Не отрываясь Андрей следил за игрой облаков. Ему казалось, что вот-вот он постигнет что-то невидимое, но важное и большое, как этот мир.
– Ты еще не знаешь,-— не умолкал Смольков, – красивых мест на земле – ой сколько! Рос-сея!..
Показалось, Смольков криком спугнул, помешал понять это новое, необычно важное. Непрошеная обида захлестнула Андрея, он повернулся к Смолькову:
– Ты-то отколя все знаешь?
Смольков осекся и помягчал голосом.
– Откуда? Верные люди поведали, что да как. Я напредки много повыспросил. Узнал и про Колу-город, и дорогу
Смольков сидел на камне, заматывал на ноге онучу, на Андрея он не глядел. А голос у него опять ровный, тихий.
Он съехал с камня, вытянул ноги, сидел, привалясь к валуну, щурился на залив.
– Поведу я скоро тебя, Андрюха, в зарубеж, к норвегам. Никакая власть там достать не сможет. А людей там отродясь не пороли – закону такого нету. И работает там на медных заводах много беглых россейских. Живут не таясь, вольно...
Он говорил то же, что и в Архангельске, но теперь это звучало совсем иначе.

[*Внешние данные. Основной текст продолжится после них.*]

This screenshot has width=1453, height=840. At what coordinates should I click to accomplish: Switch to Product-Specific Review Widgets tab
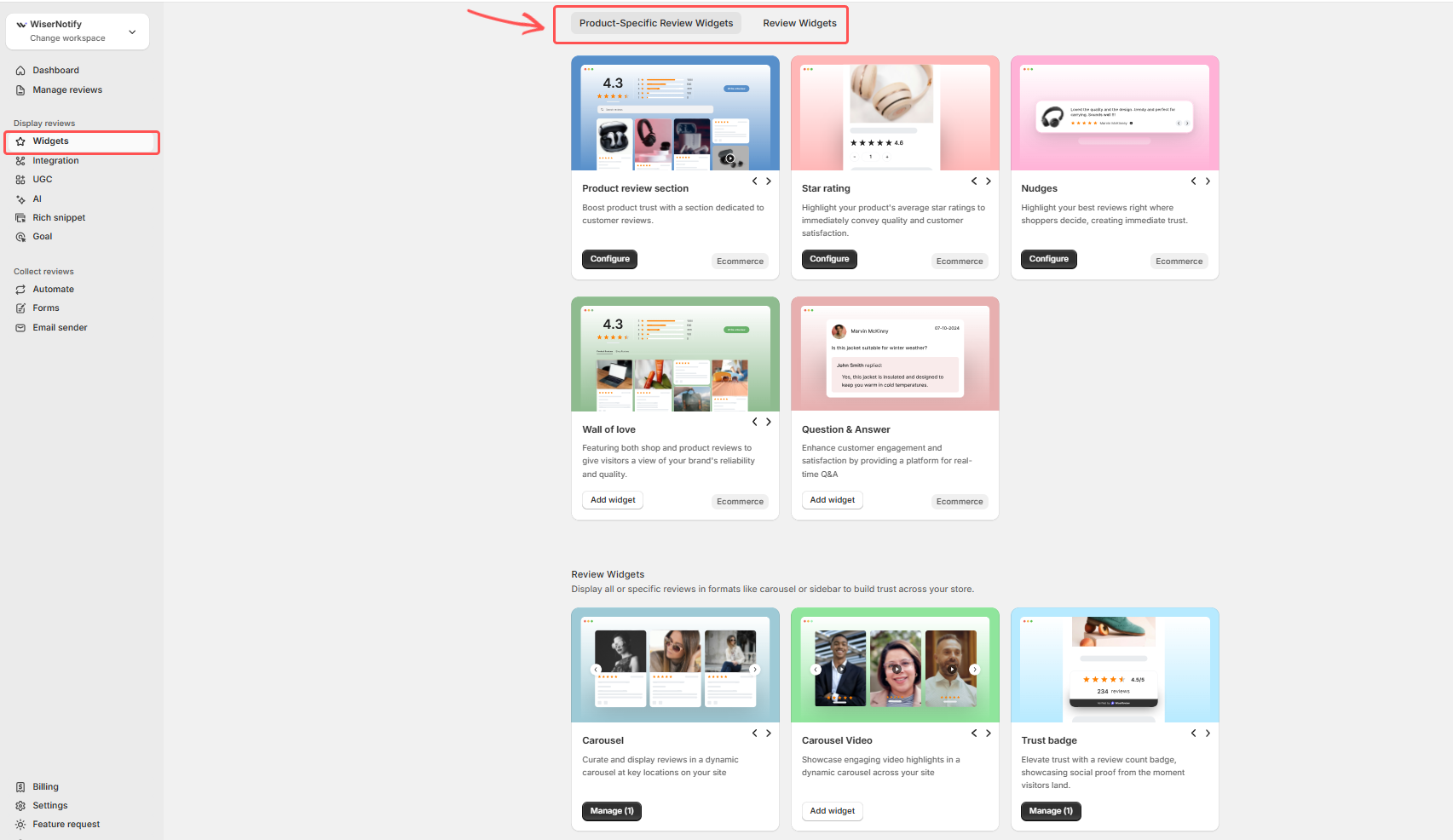[655, 23]
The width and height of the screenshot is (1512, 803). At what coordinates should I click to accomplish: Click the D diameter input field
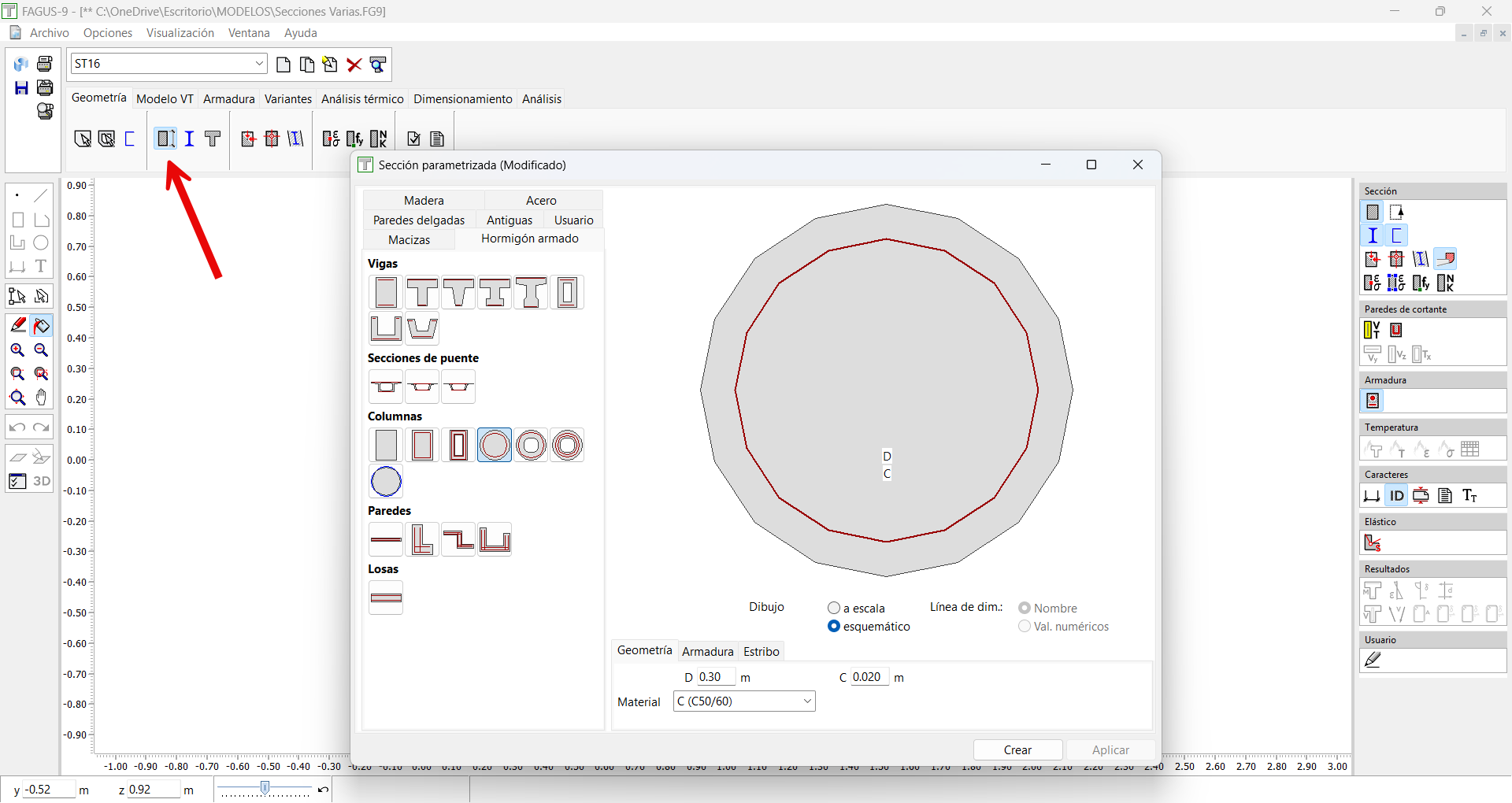click(715, 677)
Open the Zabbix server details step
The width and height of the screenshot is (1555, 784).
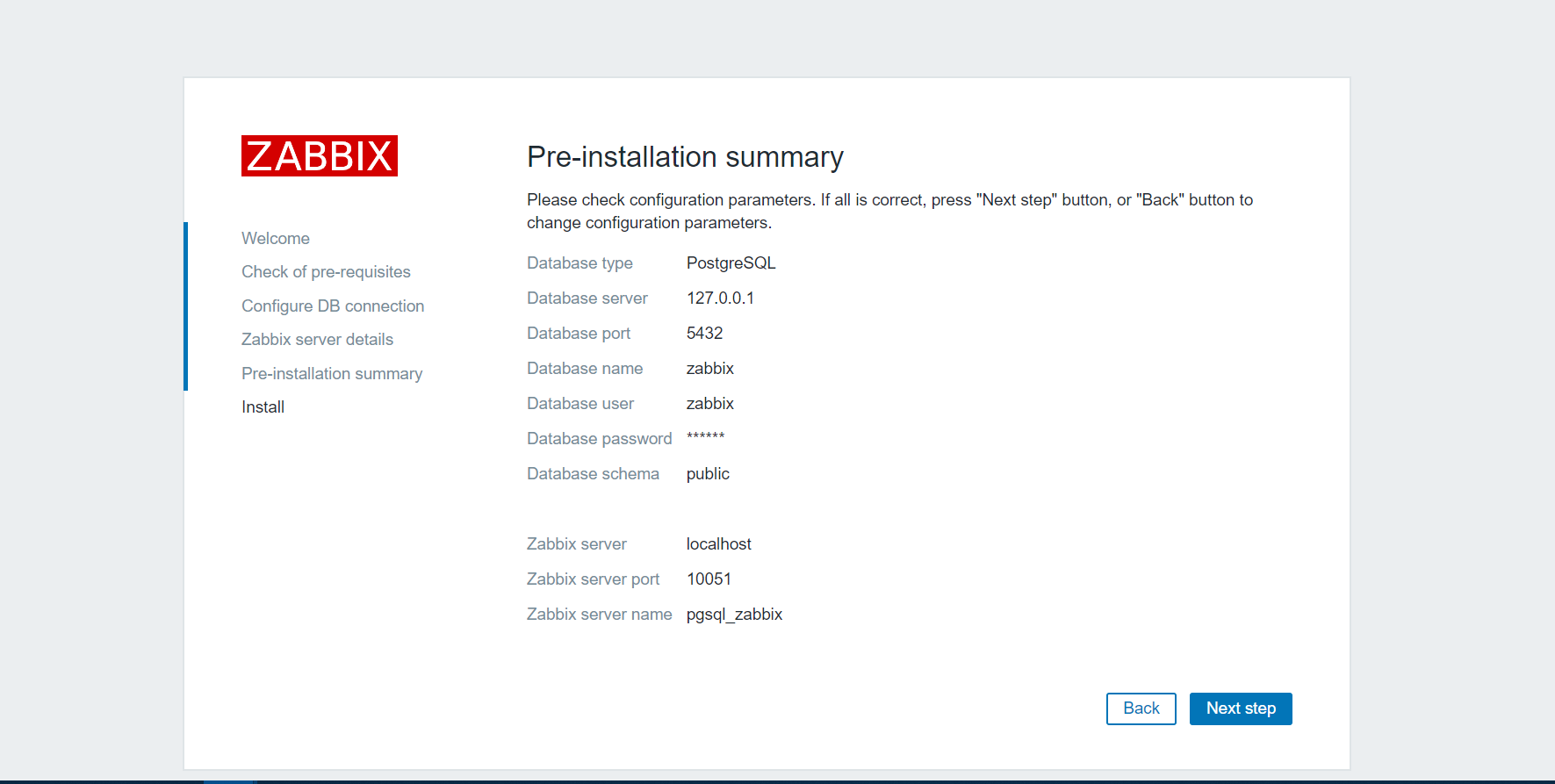(317, 340)
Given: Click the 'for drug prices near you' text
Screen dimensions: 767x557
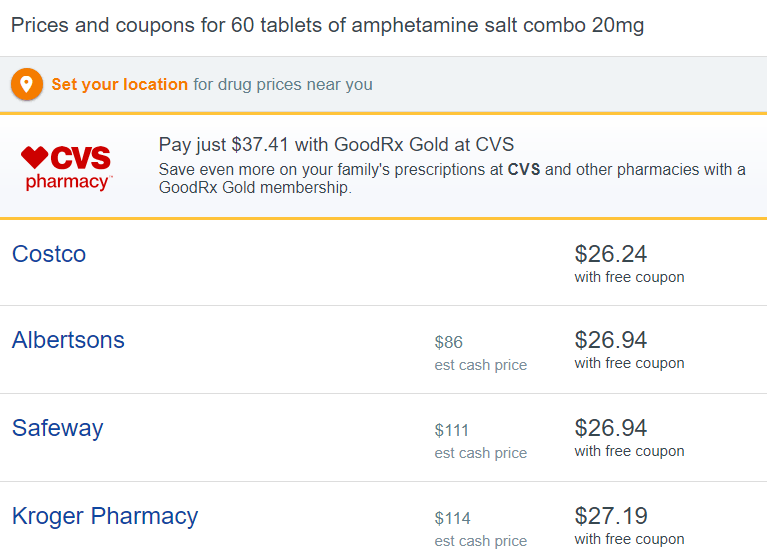Looking at the screenshot, I should (x=283, y=84).
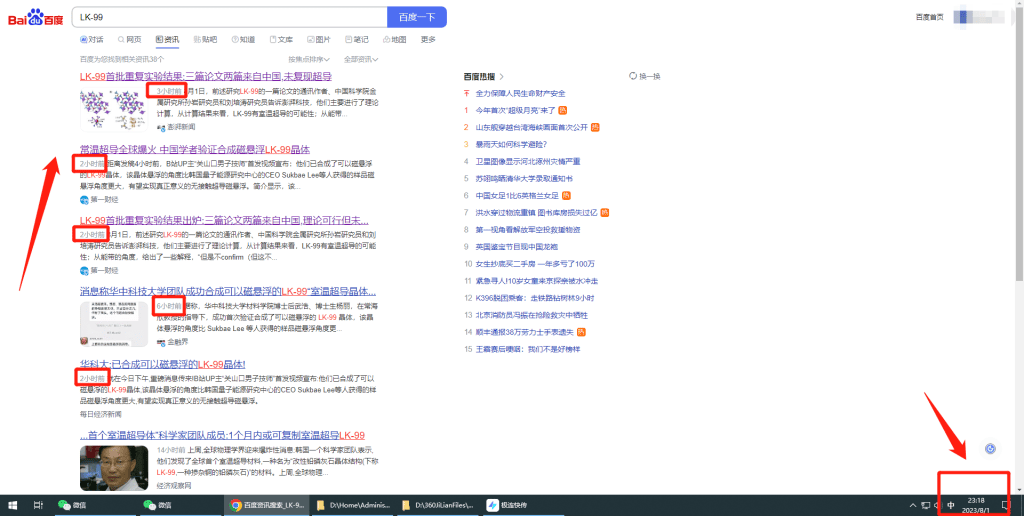Toggle the 中 input method indicator

[x=951, y=505]
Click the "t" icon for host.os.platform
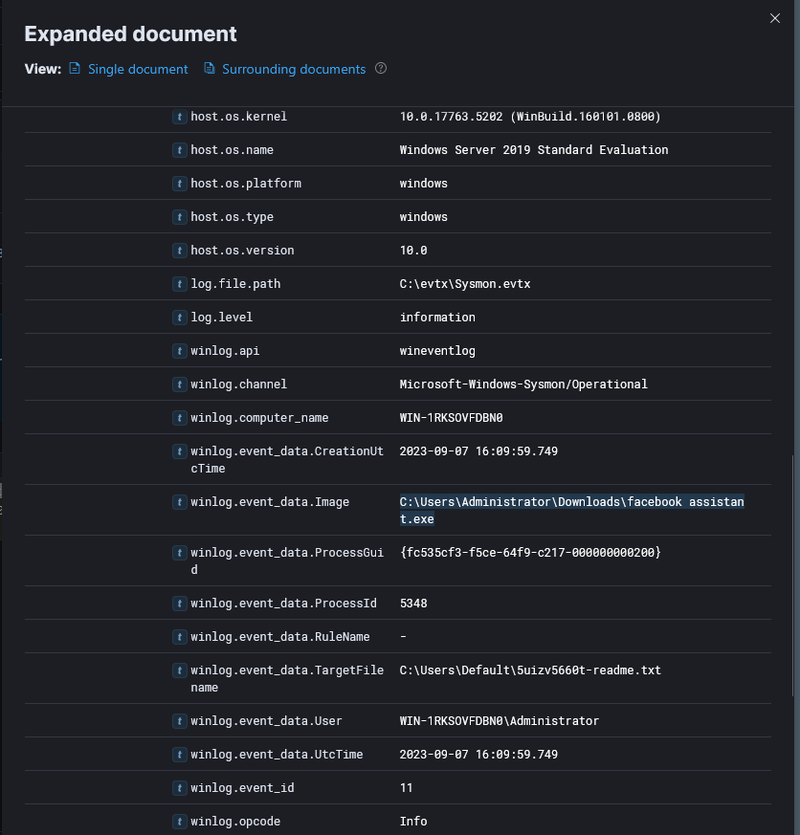This screenshot has width=800, height=835. tap(179, 183)
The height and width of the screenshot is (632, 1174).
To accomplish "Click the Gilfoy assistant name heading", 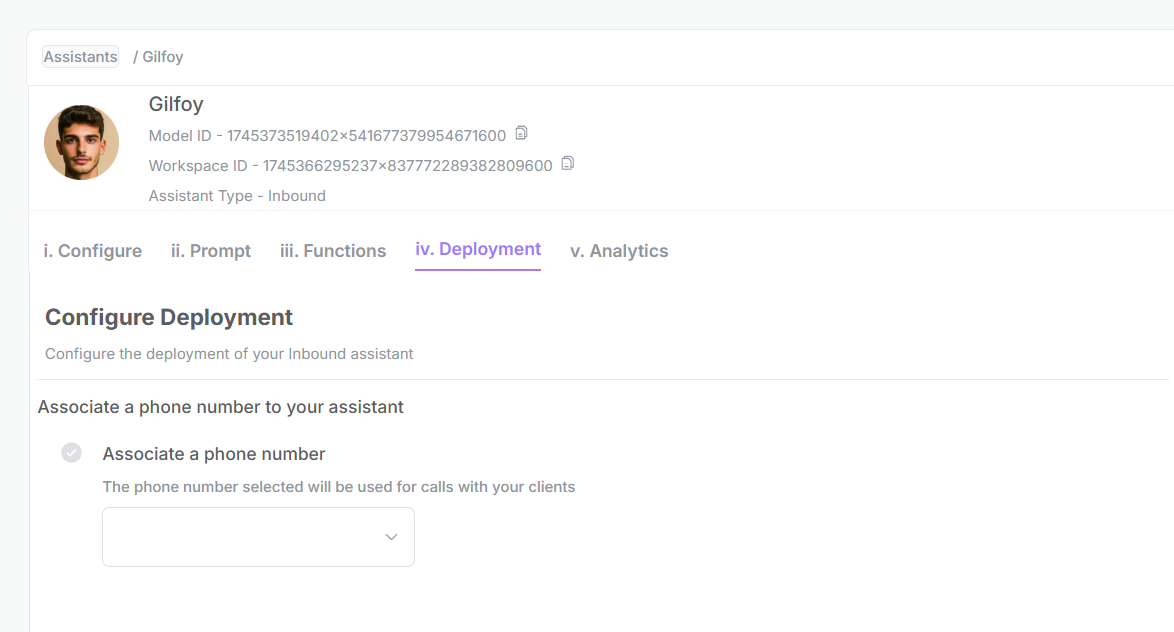I will tap(176, 104).
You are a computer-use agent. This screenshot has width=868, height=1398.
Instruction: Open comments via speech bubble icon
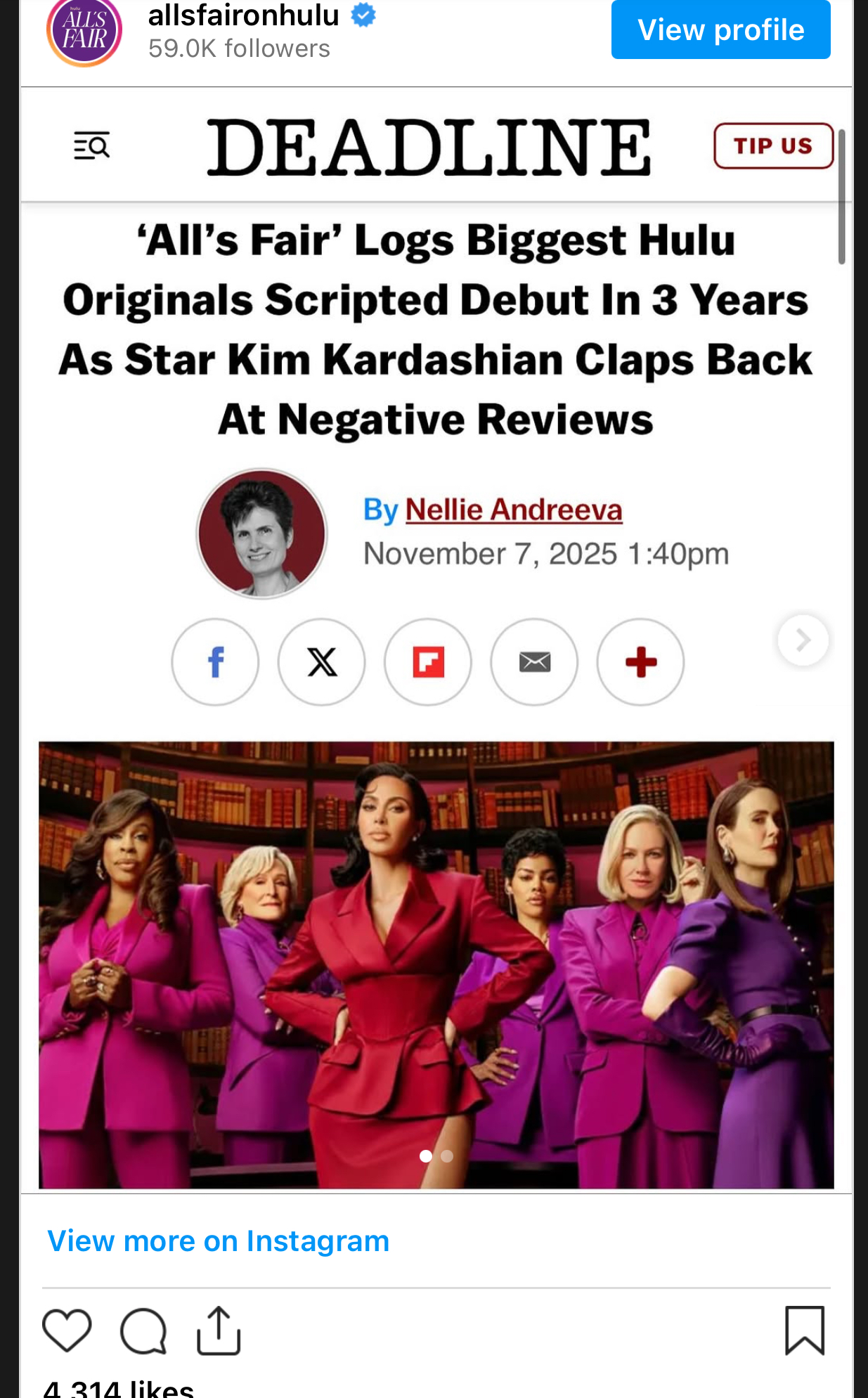click(x=143, y=1331)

И Смольков был другим: бывалым, знающим, сильным. Нет, не надолго держит Андрей обиду на Смолькова. Слушает Андрей, и дух у него захватывает. Еще недолго, и он, Андрей Широков, крепостной, с колыбели предназначенный в солдаты, будет вольным, себе хозяином. Неужто он сможет жить, не таясь от людей?!
Шешелов проснулся по-стариковски рано. Он хорошо провел вечер и даже сейчас был еще во власти прочитанного. Умиротворенный, словно после рождественской заутрени, он блаженно потягивался в постели. Хороший день. Он и сегодня будет перелистывать и читать полученную почту. Уже который год он вырезает и собирает интересные сообщения, тщательно сортирует их, подшивает, хранит! Он доволен своей коллекцией. В ней копятся сведения, которым сможет позавидовать энциклопедия. Вчера был первый вечер, а впереди, в долгую зиму, у него будет много-много таких вечеров. Этих газет, журналов и книг хватит до следующей почты, а потом...
Холодком кольнуло воспоминание о пакете. Недовольный, он поворочался в постели, полежал, стараясь вернуться к прерванным мыслям, но покой был нарушен. Зябко поеживаясь, он высунул из-под одеяла босые ноги, нашарил в темноте оленьи пимы, решил вставать.
Он разбудил в соседней комнате Дарью, велел согреть чай и спустился вниз, в городскую ратушу. В кабинете зажег свечи, прислонился к неостывшей печке, стоял, наслаждаясь теплом, косился на конверт, наконец решился, подошел к столу, вскрыл его и подвинул трехсвечник.
Да, да, он так и знал. Лихо придумали! И повод веский – государственная граница! Но почему это «пришедшие в ветхость пограничные знаки» должен возобновлять именно он, да еще «по согласованию с норвежскими комиссарами»? Это значит – надо самому ехать в Норвегию, организовывать, хлопотать, беспокоиться... А он уже стар. И у него нет желания быть бойким.
Он сидел в кресле, размышлял над письмом, рассматривал свои руки. Некогда они были белые и холеные, а теперь кожа стала сухой и дряблой. А лицо? Он знает, какое оно, он чувствует, как тело неотвратимо тучнеет и дряхлеет. Приходит в ветхость, как пограничные столбы.